抽象柄の「テキスタイルデザイン制作」:偶然を受け入れて描く

テキスタイルデザイン制作において抽象柄を描くとき、私たちの脳は無意識に花や動物、風景といった具象的モチーフを探してしまいます。だからこそ、形を描くのではなく「偶然の美」を発見する姿勢が重要になります。不確定な過程を受け入れることで、新しいテキスタイルデザイン制作の可能性が広がります。

白地に黄色、黒、グレー、赤の水彩画のような抽象画。.

具象から抽象へ意識を切り替える

写実的な描写に慣れていると、目の前の対象物を正確に再現することが習慣化しています。しかし抽象的なデザインの描き方では、「何を描くか」を決めずに始めることが大切です。人の脳は曖昧なものを見つけるとすぐに「顔」や「花」などの具体的な形に置き換えてしまう性質を持っています。例えば、逆三角形に配列された3つの点などを見ると、途端にそれを人の顔だと認識してしまいます。「シミュラクラ現象(simulacra effect/類像現象)」などが、それに当たります。その無意識の働きを一度止め、自分の中にある感覚だけを頼りに線や形を生み出してみましょう。意味がない形に手を動かすうちに、自然と独自のリズムや構成感覚が生まれます。これが抽象柄を生み出す第一歩であり、自由に対して意識的に向き合う訓練でもあります。テキスタイルデザイン制作では、この発想の転換が重要な鍵になります。

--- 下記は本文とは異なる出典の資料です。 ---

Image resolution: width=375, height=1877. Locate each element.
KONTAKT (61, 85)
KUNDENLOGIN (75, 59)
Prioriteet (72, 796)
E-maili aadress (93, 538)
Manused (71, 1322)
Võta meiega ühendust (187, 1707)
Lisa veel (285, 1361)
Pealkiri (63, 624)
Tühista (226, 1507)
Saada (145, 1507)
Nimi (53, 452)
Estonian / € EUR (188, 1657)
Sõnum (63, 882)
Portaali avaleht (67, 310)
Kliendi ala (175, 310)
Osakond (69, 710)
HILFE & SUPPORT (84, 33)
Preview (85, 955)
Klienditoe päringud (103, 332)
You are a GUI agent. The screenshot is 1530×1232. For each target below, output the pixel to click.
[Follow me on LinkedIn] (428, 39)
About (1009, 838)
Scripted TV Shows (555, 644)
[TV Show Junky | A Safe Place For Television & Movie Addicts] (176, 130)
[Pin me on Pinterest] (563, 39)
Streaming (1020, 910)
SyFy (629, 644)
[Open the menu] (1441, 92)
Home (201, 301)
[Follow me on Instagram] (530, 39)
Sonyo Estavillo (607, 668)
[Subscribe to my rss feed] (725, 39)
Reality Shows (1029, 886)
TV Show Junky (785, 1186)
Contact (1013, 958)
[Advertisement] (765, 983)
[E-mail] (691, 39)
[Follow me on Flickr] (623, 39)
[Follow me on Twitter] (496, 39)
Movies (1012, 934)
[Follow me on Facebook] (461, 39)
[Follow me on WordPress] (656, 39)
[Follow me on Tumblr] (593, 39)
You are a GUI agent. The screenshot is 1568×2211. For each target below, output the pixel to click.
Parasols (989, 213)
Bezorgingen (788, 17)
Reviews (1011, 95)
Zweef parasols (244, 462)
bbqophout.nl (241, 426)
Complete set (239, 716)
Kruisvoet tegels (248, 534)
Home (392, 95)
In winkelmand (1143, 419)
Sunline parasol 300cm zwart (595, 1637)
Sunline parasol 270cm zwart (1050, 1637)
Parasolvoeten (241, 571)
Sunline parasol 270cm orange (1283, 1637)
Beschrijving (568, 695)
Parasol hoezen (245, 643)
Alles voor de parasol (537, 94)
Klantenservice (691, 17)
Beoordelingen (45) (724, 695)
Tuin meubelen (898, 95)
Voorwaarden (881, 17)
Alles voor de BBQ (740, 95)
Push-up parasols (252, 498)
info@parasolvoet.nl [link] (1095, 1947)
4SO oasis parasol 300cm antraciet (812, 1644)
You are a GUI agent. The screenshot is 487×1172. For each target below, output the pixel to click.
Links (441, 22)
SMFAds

青、黒、茶色、白で描かれた抽象的なカモフラージュ柄。.

不自由を自らに課してみる

具象的な描写では、描きたいところに正確に線を引けることが強みです。しかし抽象柄の制作ではその逆で自由さが、かえって想像を制限してしまうことがあります。そこで効果的なのが「不自由を自分に課す」方法です。鉛筆や筆といった思い通りに動く道具をあえて使わず、例えば絵具を垂らす、紙を丸めて絵の具をつけ描いてみる、手や指で描く、色紙をちぎって、コラージュしてみる、またはスポンジなど異素材を使って描くなど。意図的に制御を外すことで、予想外の形や動きが現れます。その不確定な要素が脳の制御を超え、新しい構成や動きを導いてくれます。コントロールできない現象を受け入れることで、表現の奥行きが増し、テキスタイルデザイン制作に独自の風合いが加わります。

鮮やかなブルーを背景に、半透明の白い布が渦を巻いて、スーツ姿の人物が見えない。.

形を“見つける”プロセスへ

偶然に生まれた模様の中には、意識して描いたものにはない生命感や呼吸があります。抽象柄の魅力は、それを「描く」ことよりも「見つける」ことにあります。作品を前にし、どの部分に惹かれるか、どんな流れや配置が美しいかを観察しながら再構成するのです。自分の意図を押しつけるのではなく、偶然の中に潜む秩序や美を丁寧に拾い上げていく。その積み重ねが抽象的なテキスタイルデザインの深みを作ります。完成の形を最初から決めず、自然に現れる動きを信頼すること。そこから生まれるデザインは、見る人に想像の余地を与え、抽象の中に「感性の物語」を感じさせます。